Data records
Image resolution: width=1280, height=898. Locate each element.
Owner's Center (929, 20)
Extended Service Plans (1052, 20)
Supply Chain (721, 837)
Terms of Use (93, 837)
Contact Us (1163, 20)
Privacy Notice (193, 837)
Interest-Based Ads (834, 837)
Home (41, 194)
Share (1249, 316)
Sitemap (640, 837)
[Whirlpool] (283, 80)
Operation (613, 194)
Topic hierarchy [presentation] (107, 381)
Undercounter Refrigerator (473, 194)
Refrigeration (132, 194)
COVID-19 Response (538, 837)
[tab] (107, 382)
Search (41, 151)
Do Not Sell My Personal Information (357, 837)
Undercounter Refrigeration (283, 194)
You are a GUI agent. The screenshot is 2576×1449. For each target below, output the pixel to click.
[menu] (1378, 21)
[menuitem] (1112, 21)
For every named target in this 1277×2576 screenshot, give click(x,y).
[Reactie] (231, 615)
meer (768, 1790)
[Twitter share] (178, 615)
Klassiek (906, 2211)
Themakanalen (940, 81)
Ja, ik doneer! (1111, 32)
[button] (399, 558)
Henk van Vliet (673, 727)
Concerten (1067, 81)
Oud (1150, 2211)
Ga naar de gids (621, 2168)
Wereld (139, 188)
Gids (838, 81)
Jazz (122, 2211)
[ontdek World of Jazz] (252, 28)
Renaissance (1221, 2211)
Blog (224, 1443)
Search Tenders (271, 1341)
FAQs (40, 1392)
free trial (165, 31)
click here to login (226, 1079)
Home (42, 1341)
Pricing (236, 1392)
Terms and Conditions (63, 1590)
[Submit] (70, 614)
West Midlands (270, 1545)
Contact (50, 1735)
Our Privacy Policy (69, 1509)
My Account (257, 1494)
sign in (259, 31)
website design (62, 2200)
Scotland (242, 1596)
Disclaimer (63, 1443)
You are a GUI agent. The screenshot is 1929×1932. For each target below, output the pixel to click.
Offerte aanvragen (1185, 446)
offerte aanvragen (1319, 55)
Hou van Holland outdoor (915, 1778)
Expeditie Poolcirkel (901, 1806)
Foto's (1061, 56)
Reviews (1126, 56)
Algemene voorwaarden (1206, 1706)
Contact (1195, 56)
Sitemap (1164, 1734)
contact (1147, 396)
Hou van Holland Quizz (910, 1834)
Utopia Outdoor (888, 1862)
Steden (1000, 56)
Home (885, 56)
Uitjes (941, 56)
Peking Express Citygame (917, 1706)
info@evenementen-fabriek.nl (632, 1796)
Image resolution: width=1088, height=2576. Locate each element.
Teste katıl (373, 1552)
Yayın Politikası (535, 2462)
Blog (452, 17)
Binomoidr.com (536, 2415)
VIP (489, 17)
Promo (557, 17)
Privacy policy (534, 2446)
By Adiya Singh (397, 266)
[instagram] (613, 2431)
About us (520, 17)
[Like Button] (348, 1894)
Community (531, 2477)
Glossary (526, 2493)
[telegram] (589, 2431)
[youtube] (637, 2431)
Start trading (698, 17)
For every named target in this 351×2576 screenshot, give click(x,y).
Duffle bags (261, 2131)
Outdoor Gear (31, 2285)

◆ Task prompt ◆
Look through the entries above and quote exactly the lines from the line with "Themakanalen (940, 81)" to the line with "Uitjes (941, 56)", counting both of those lines.

◆ Answer box ◆
Themakanalen (940, 81)
Ja, ik doneer! (1111, 32)
[button] (399, 558)
Henk van Vliet (673, 727)
Concerten (1067, 81)
Oud (1150, 2211)
Ga naar de gids (621, 2168)
Wereld (139, 188)
Gids (838, 81)
Jazz (122, 2211)
[ontdek World of Jazz] (252, 28)
Renaissance (1221, 2211)
Blog (224, 1443)
Search Tenders (271, 1341)
FAQs (40, 1392)
free trial (165, 31)
click here to login (226, 1079)
Home (42, 1341)
Pricing (236, 1392)
Terms and Conditions (63, 1590)
[Submit] (70, 614)
West Midlands (270, 1545)
Contact (50, 1735)
Our Privacy Policy (69, 1509)
My Account (257, 1494)
sign in (259, 31)
website design (62, 2200)
Scotland (242, 1596)
Disclaimer (63, 1443)
You are a GUI agent. The screenshot is 1929×1932. For each target below, output the pixel to click.
Offerte aanvragen (1185, 446)
offerte aanvragen (1319, 55)
Hou van Holland outdoor (915, 1778)
Expeditie Poolcirkel (901, 1806)
Foto's (1061, 56)
Reviews (1126, 56)
Algemene voorwaarden (1206, 1706)
Contact (1195, 56)
Sitemap (1164, 1734)
contact (1147, 396)
Hou van Holland Quizz (910, 1834)
Utopia Outdoor (888, 1862)
Steden (1000, 56)
Home (885, 56)
Uitjes (941, 56)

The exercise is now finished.